Check each line of the material that follows, and copy those holding the string "accomplish".
── Records shown ──
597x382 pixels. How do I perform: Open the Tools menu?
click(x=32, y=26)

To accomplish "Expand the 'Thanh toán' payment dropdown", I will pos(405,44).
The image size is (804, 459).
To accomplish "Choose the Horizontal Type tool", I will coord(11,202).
───
── Records shown ──
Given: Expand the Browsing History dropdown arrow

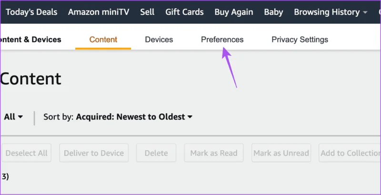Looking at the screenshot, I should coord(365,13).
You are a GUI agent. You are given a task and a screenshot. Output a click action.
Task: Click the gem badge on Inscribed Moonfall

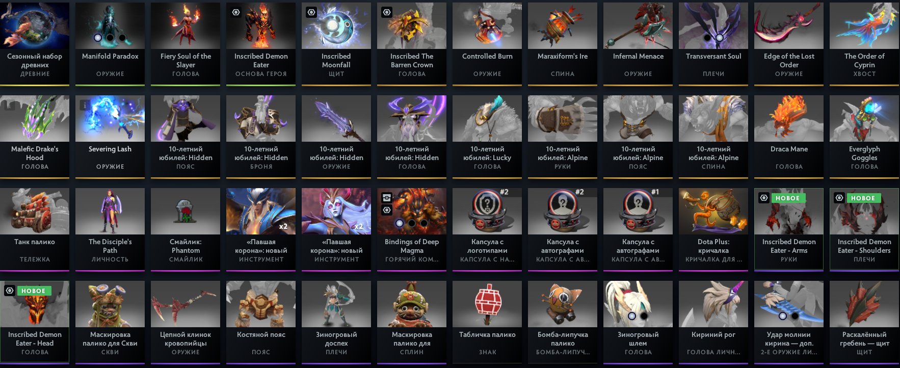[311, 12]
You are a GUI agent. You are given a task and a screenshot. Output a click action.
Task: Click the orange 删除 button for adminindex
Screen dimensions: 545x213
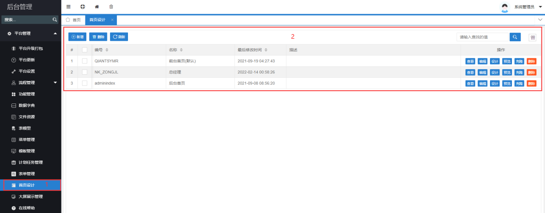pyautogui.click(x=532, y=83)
───
── Records shown ──
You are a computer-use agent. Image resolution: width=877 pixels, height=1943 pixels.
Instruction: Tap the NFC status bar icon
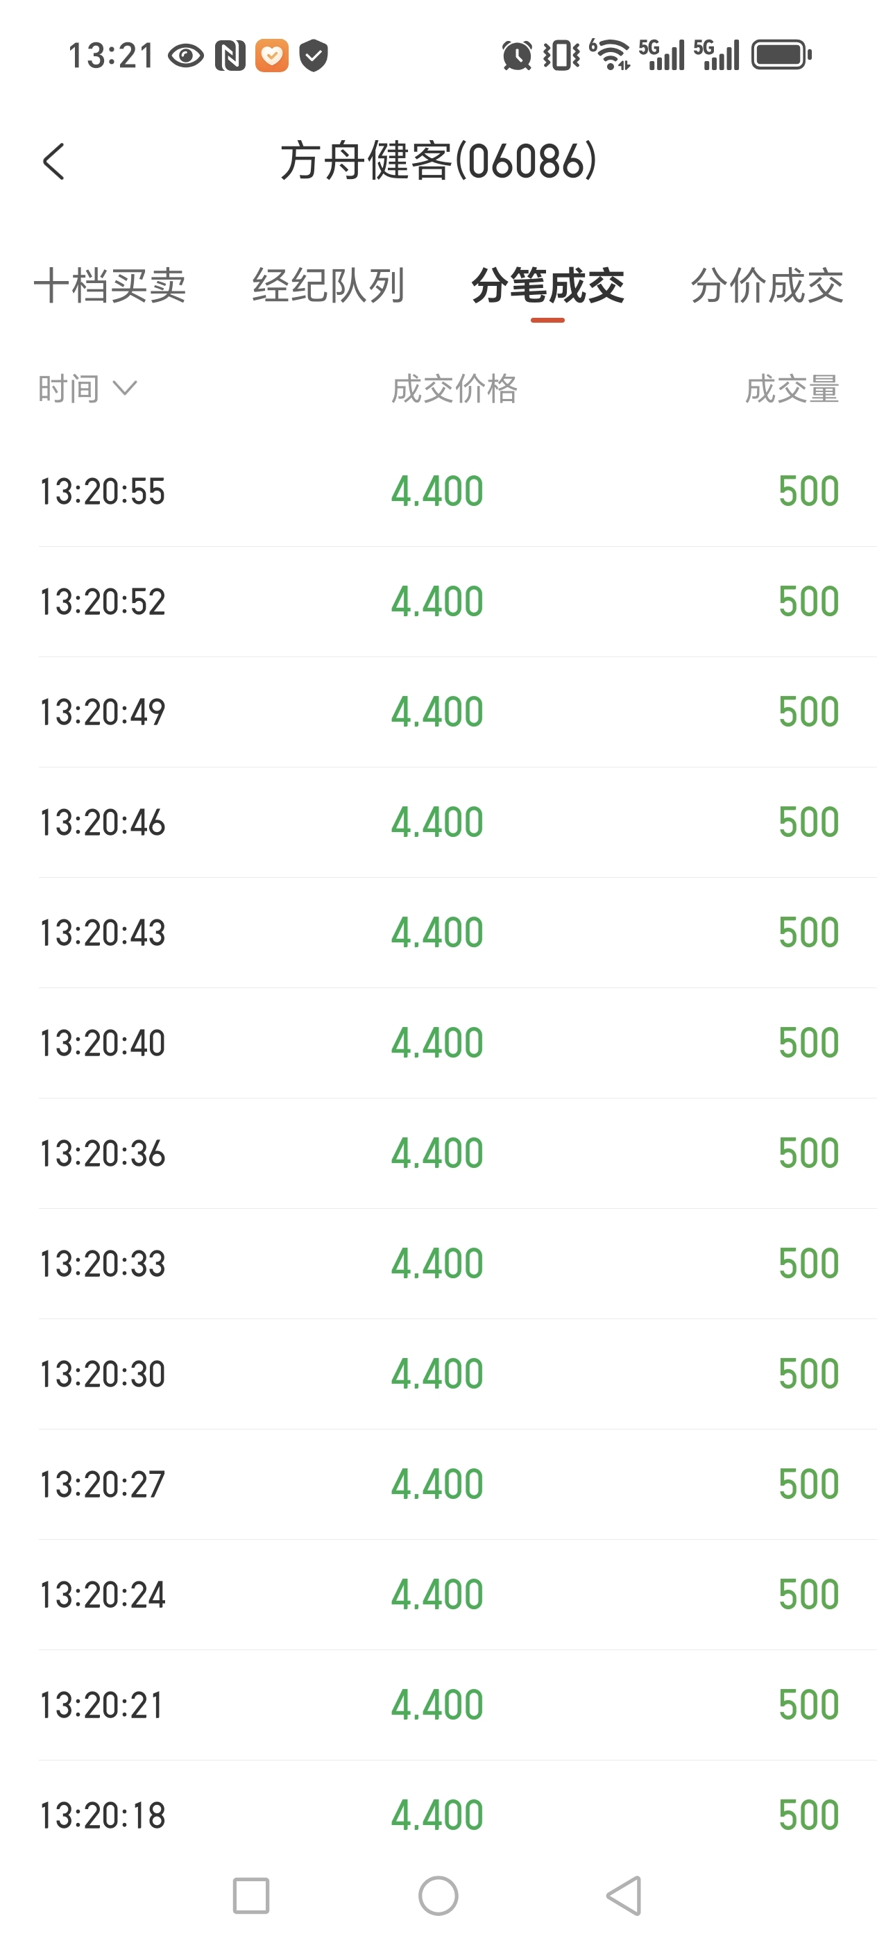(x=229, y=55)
───
_Response to this exercise_
To accomplish "Expand the 'Thanh toán' payment dropdown", I will pos(405,44).
To accomplish "Choose the Horizontal Type tool", I will coord(11,202).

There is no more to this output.